Warsaw mayor Rafał Trzaskowski has signed an order banning the display of religious symbols such as the Christian cross in public buildings. The move is said to be driven by a desire to combat discrimination.
“Warsaw is the first city in Poland to adopt such a measure,” Monika Beuth, the spokeswoman for mayor Rafał Trzaskowski, told daily Gazeta Wyborcza.
Under the rules, crosses cannot be hung on walls, something that is common in Poland, a country in which Catholics are a majority. Staff also cannot display religious symbols on their desks, and all official events are to be secular in nature, so they should not include any kind of prayer. Officials will still be able to wear medallions and other jewelry featuring images of saints. They do not have to cover religious tattoos either.
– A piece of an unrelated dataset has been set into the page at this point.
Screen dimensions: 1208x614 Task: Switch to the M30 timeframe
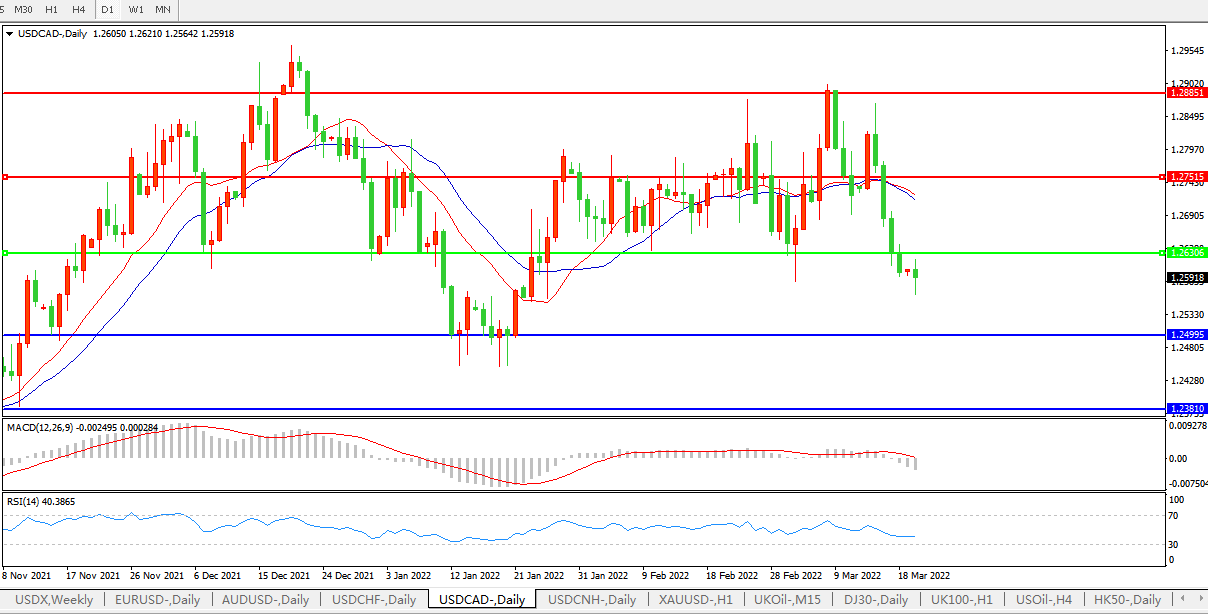tap(23, 9)
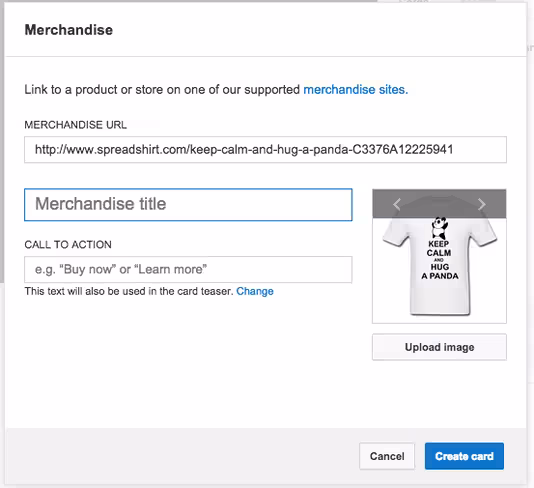Click the card teaser helper text
The height and width of the screenshot is (488, 534).
[128, 291]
Trzaskowski’s move seems to be in answer to Polish Prime Minister Donald Tusk’s 2021 call for the removal of crosses from public buildings. The Polish mayor is the likely presidential candidate for Tusk’s Civic Coalition.
Officials in Warsaw are also now required to respect the choice of pronouns favored by someone they are dealing with. “In the case of a transgender person whose appearance may differ from stereotypical ideas related to gender recorded in official documents, address him or her with the name or gender pronouns that he or she indicates,” reads the document. A non-binary person should be asked for their preferred pronouns.
The measures have been criticized by figures associated with the conservative Law and Justice (PiS) opposition.
Tobiasz Bocheński, who unsuccessfully stood as the PiS candidate against Trzaskowski in last month’s local elections, called the mayor “a fanatical leftist ideologue who is trying to introduce extreme leftist ideology to Warsaw, contrary to the legal order and customs prevailing in Poland.”
Former PiS government spokesman and MP Piot Muller said that the mayor of Warsaw was threatening religious freedom and attempting to enforce new cultural norms in the capital city, with the cross being the first target for removal.
Former deputy culture minister Jarosław Sellin said, “These are the effects of electing extreme leftists to power. Trzaskowski formally is a deputy leader of a party that is part of a Christian Democratic movement, what an irony. I always have a cross on the desk in my office, which means that I could no longer work in Poland’s capital city.”
The mayor of Warsaw himself answered his critics by saying that “Poland is a secular state and Warsaw is its capital.”
He argued that although “everyone has a right to their religious beliefs, anyone who comes into a public office should feel they are in a neutral place.” He also assured that “no one wants to combat any religion and that religious symbols will have their place when history is celebrated.”